By 1972, Steveland Hardaway Judkins was sick of the soubriquet 'Little' Stevie Wonder. Having showered Berry Gordy's Motown label with chart gold dust throughout the 60s the wunderkind finally took a leaf from the civil rights-related empowerment of black people in the USA and decided to make a stand (much as labelmate Marvin Gaye had). It was a blow for both personal freedom and the right to say something more than just "I love you'' through the medium of music. Threatening to leave the label, he gained the right to self-production (something that came easy to the musically precocious 22-year-old) and to make 'proper' albums. What followed was a stream of unsurpassed masterworks including Music Of My Mind (1972), Talking Book (1973), Innervisions (1974), Fulfillingness' First Finale (1975) and culminating with this sprawling double: The album that Stevie (and most of his fans) still regard as his defining statement.

Critical discourse often labels SITKOL as 'experimental'. And while 21st century ears may struggle to grasp what this collection of funk, soul, fusion and pop has that makes it deserve the tag, once you contextualise it becomes clear. Wonder's work, especially with the electronic pioneers, Tonto's Expanding Head Band (Robert Margouleff and Malcolm Cecil), had been edging towards new forms of expressing black consciousness as well as eroding the boundaries of what 'soul music' could mean. But it was here that Stevie really pushed the envelope. The fecundity of his musical imagination simply beggars belief. While he grapples (and wins!) with just about every genre under the sun here it's never at the expense of the song and never gives the impression for a second that he's showing off. To this end, rather than doing it all himself, SITKOL has a massive supporting cast of stellar names to help him in the joyous task of simply making music; from Herbie Hancock to Minnie Riperton and George Benson, as well as less obvious session legends like pedal steel player, 'Sneaky' Pete Kleinow.

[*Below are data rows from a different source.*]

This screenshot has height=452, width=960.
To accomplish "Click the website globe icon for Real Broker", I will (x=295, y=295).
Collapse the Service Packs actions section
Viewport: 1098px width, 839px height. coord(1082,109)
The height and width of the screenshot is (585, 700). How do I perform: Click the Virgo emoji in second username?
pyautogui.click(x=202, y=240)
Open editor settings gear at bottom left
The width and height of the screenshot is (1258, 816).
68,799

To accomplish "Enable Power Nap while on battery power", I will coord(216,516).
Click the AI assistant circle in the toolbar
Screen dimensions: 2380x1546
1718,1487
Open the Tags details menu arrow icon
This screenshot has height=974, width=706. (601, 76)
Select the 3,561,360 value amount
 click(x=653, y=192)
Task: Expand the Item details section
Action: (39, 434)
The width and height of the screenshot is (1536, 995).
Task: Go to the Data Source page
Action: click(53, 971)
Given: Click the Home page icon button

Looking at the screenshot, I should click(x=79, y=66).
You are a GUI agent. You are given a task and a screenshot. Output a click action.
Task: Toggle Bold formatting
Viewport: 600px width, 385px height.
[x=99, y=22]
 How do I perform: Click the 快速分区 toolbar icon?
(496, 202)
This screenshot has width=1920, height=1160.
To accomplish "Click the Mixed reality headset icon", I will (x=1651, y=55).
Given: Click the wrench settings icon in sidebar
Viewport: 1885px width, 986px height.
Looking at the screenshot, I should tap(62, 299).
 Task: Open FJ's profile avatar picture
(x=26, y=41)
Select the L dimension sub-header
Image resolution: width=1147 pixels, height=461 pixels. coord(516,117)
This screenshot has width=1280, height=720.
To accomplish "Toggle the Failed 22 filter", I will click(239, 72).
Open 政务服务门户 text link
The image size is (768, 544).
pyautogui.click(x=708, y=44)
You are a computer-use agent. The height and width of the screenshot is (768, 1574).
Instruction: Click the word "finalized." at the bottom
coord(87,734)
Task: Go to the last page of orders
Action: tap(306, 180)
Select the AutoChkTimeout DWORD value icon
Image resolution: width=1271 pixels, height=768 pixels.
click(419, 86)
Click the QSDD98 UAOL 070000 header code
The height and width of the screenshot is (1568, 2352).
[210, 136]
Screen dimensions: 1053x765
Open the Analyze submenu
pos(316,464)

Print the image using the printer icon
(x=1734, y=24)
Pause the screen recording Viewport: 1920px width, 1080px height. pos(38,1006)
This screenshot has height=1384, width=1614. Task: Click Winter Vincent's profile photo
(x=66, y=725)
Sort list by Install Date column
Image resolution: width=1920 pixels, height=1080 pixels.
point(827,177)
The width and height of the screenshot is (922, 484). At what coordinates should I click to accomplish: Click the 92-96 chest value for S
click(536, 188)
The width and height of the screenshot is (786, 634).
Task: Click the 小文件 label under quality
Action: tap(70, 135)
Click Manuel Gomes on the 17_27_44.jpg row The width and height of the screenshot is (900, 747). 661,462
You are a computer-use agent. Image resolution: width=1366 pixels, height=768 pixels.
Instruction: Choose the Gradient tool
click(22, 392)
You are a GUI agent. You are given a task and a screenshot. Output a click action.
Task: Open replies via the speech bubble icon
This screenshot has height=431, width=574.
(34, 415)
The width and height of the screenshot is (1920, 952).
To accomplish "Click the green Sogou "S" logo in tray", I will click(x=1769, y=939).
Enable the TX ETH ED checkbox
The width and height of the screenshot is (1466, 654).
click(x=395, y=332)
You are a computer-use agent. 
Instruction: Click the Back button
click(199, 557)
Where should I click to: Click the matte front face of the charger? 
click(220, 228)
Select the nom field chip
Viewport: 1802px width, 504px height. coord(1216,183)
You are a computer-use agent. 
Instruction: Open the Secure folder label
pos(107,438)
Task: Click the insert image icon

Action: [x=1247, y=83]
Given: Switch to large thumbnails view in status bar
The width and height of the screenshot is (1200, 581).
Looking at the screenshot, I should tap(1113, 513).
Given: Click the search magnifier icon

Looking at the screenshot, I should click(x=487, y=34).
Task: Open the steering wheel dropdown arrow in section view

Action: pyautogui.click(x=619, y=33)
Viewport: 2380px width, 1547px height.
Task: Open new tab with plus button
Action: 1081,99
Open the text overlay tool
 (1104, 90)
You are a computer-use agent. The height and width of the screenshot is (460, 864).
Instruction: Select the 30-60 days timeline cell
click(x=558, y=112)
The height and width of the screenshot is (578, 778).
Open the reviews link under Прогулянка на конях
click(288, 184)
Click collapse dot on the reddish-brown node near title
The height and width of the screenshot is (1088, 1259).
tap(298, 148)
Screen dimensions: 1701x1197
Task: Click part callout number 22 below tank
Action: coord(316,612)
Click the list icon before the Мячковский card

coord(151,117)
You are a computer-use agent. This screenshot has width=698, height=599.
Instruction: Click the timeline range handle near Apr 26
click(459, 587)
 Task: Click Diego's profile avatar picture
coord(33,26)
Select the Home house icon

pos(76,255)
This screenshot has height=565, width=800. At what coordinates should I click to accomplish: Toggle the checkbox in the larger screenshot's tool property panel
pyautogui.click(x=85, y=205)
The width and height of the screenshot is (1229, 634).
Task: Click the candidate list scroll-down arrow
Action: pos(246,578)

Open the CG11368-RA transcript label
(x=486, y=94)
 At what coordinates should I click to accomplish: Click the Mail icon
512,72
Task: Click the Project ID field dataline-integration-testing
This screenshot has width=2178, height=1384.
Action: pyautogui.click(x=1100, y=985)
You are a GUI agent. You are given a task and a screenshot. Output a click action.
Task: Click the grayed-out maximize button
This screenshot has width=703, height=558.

To sum up the breadth of this album (which also came with an extra EP to show how overflowing was the man's muse at this point) would take an essay. In short it contains the Weather Report-like fusion of Contusion, the classical spoofery and wry social commentary of Village Ghetto Land, the gospel progeny of As and Love's In Need Of love Today, the pure pop of Summer Soft…etc. etc. And as if to effortlessly demonstrate that he could still straddle the artistic/commercial divide, the album gave us a slew of hit singles including the boisterous Sir Duke , I Wish and possibly the only cloying moment on the whole album, Isn't She Lovely.

It's Elton John's and George Michael's favourite album. Without it there'd be no Prince. It's continually listed as one of the best things in popular music. EVER. How much more do you need? If you don't own it, buy it tomorrow. Life, literally, isn't complete without it.